**Extracted data entries**
++++++

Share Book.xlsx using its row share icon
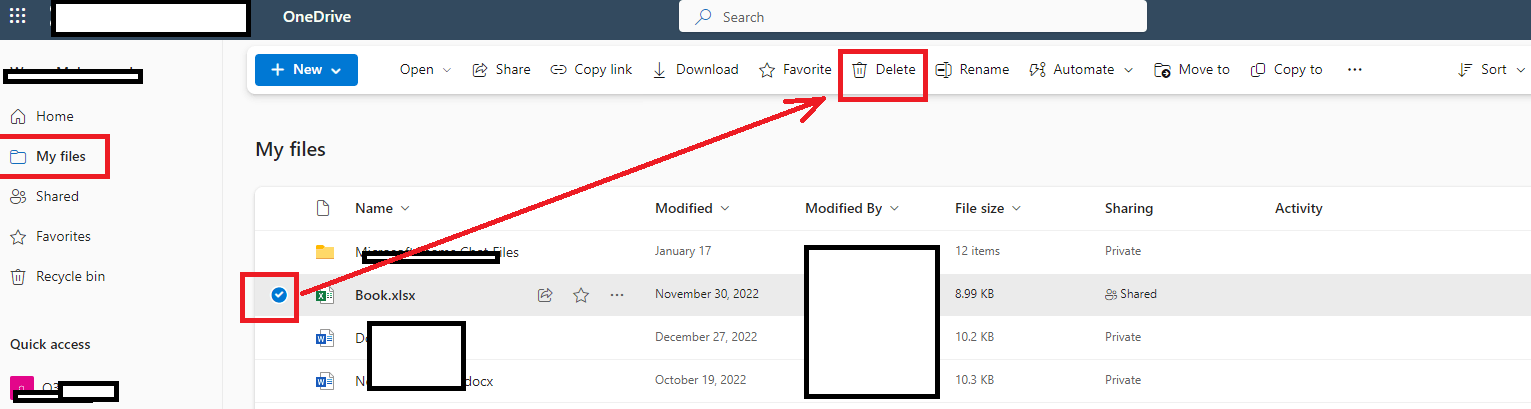1531x409 pixels. pyautogui.click(x=545, y=294)
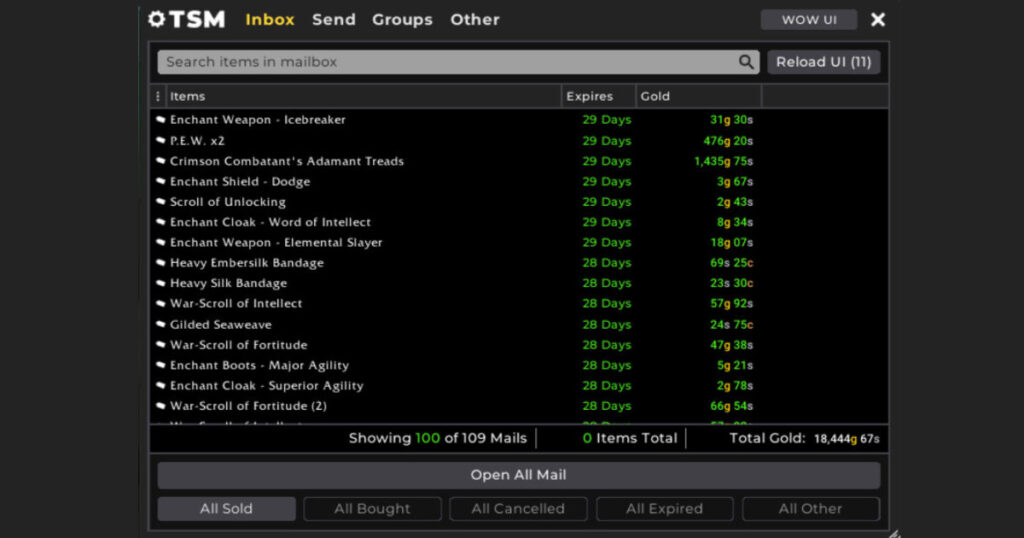1024x538 pixels.
Task: Sort by the Items column header
Action: pyautogui.click(x=362, y=97)
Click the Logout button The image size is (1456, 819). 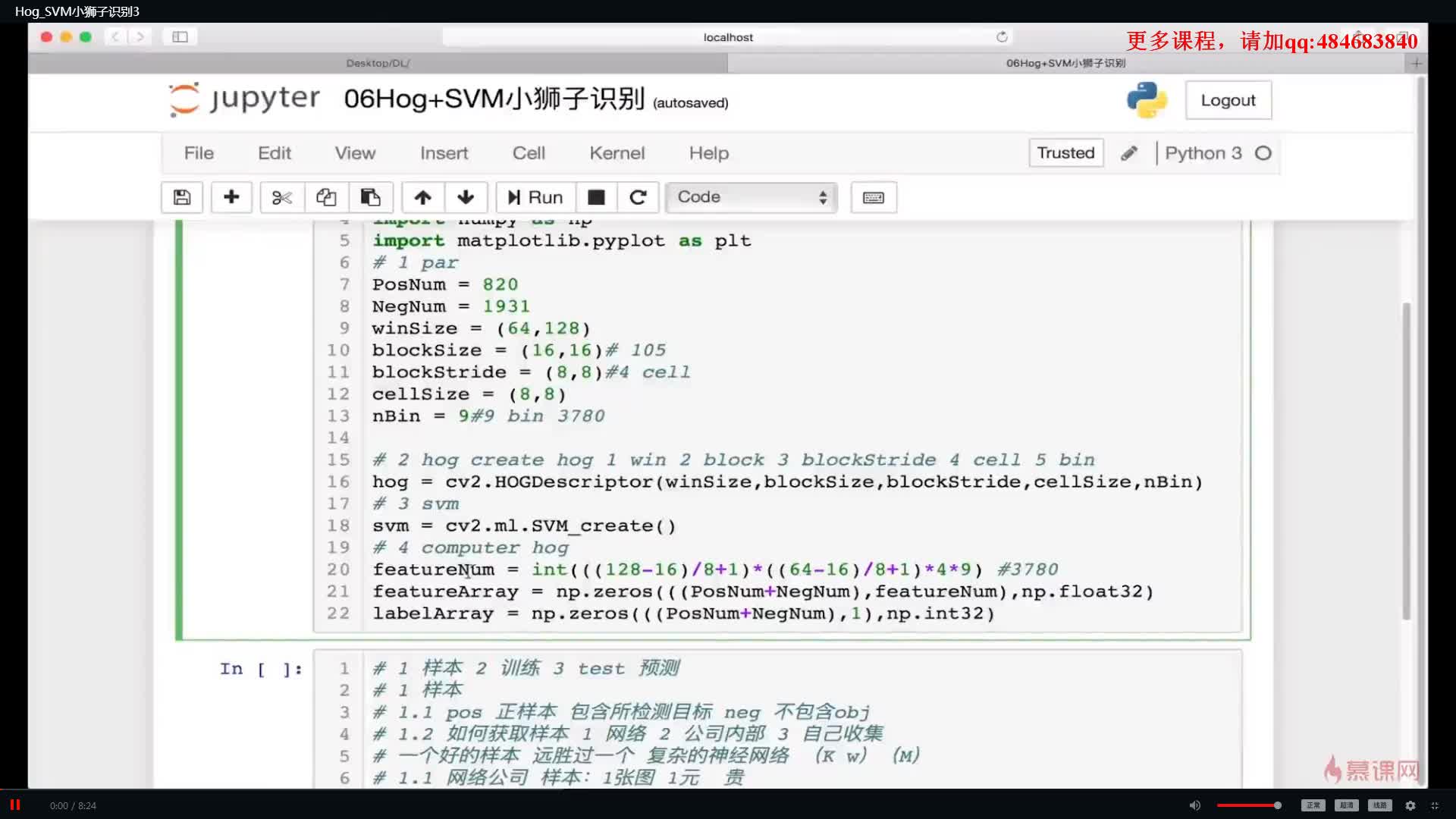point(1228,99)
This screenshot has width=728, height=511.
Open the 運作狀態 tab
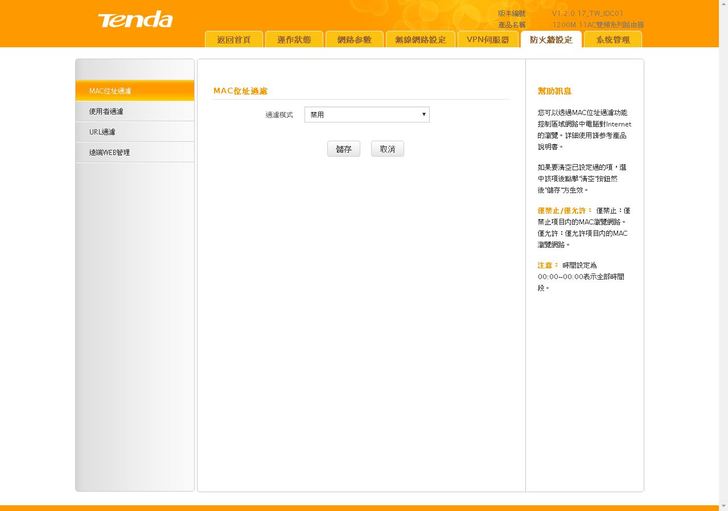coord(294,40)
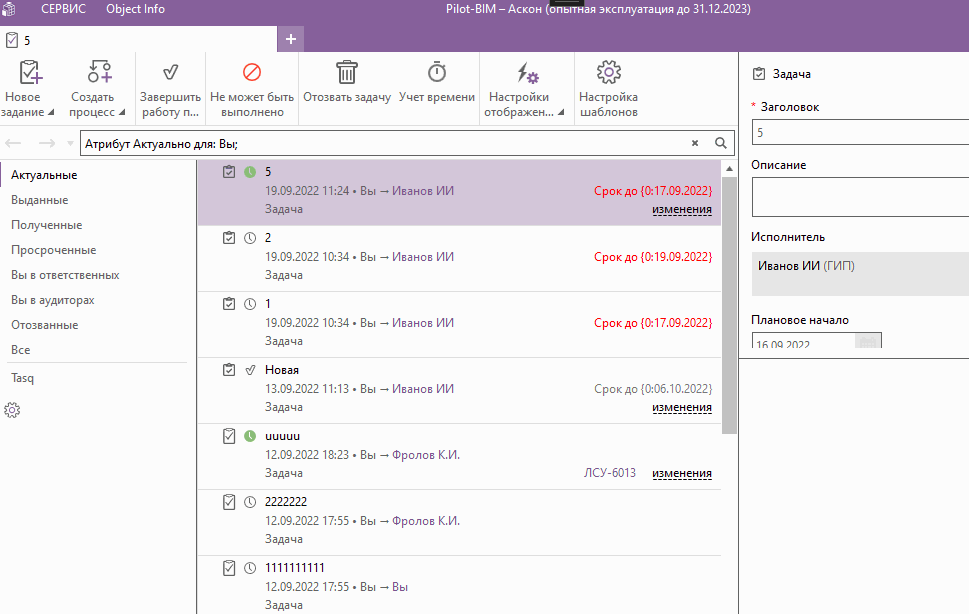Open the search history dropdown arrow
The height and width of the screenshot is (614, 969).
[x=69, y=144]
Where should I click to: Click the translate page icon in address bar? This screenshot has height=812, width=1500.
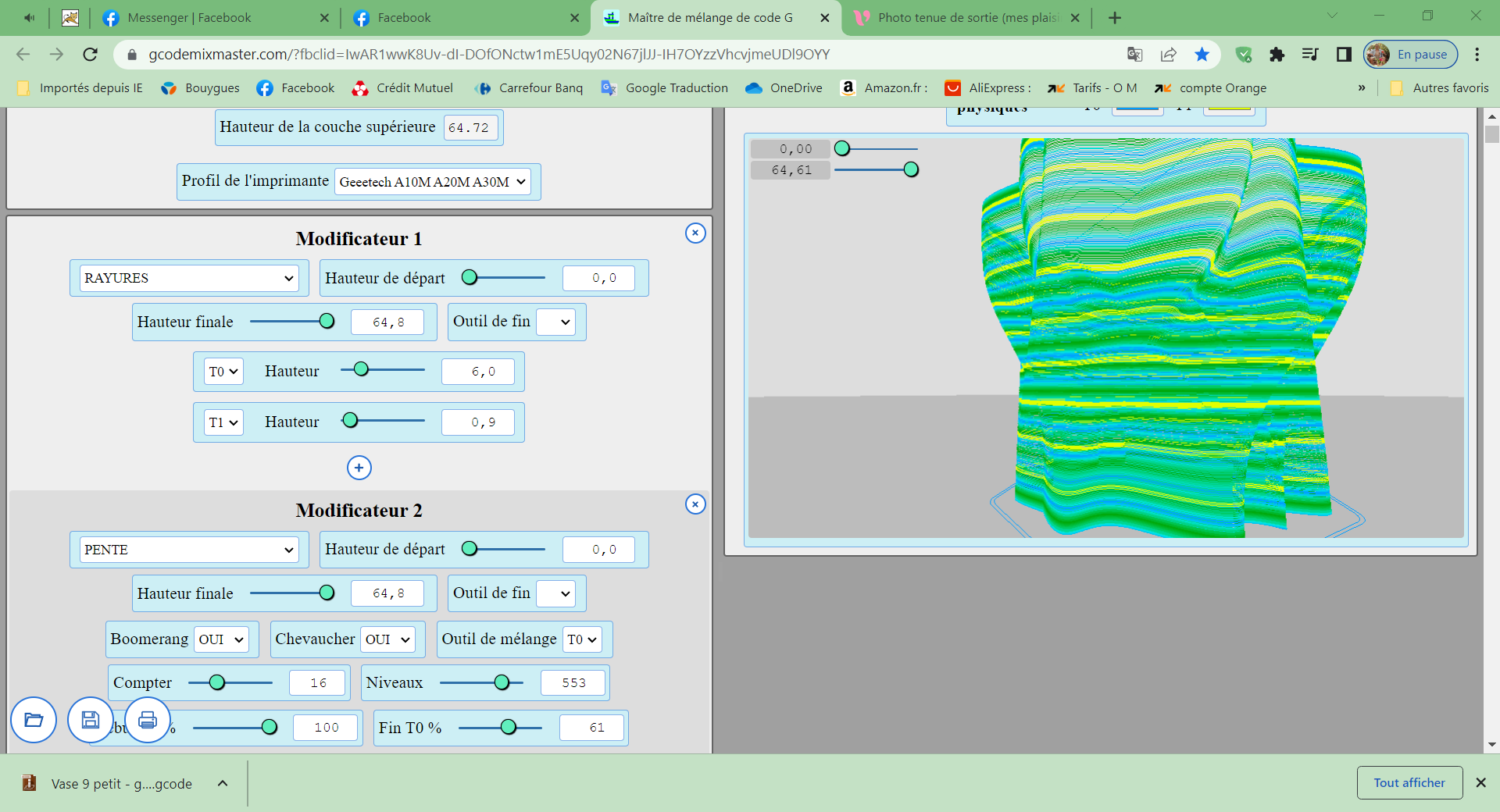coord(1134,54)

++++++

**Exercise**
Write out each line exactly, from the one containing "Where should I" through the end of the entries, and skip the pictures.

**Completed task**
Where should I click to: Click the translate page icon in address bar? This screenshot has height=812, width=1500.
coord(1134,54)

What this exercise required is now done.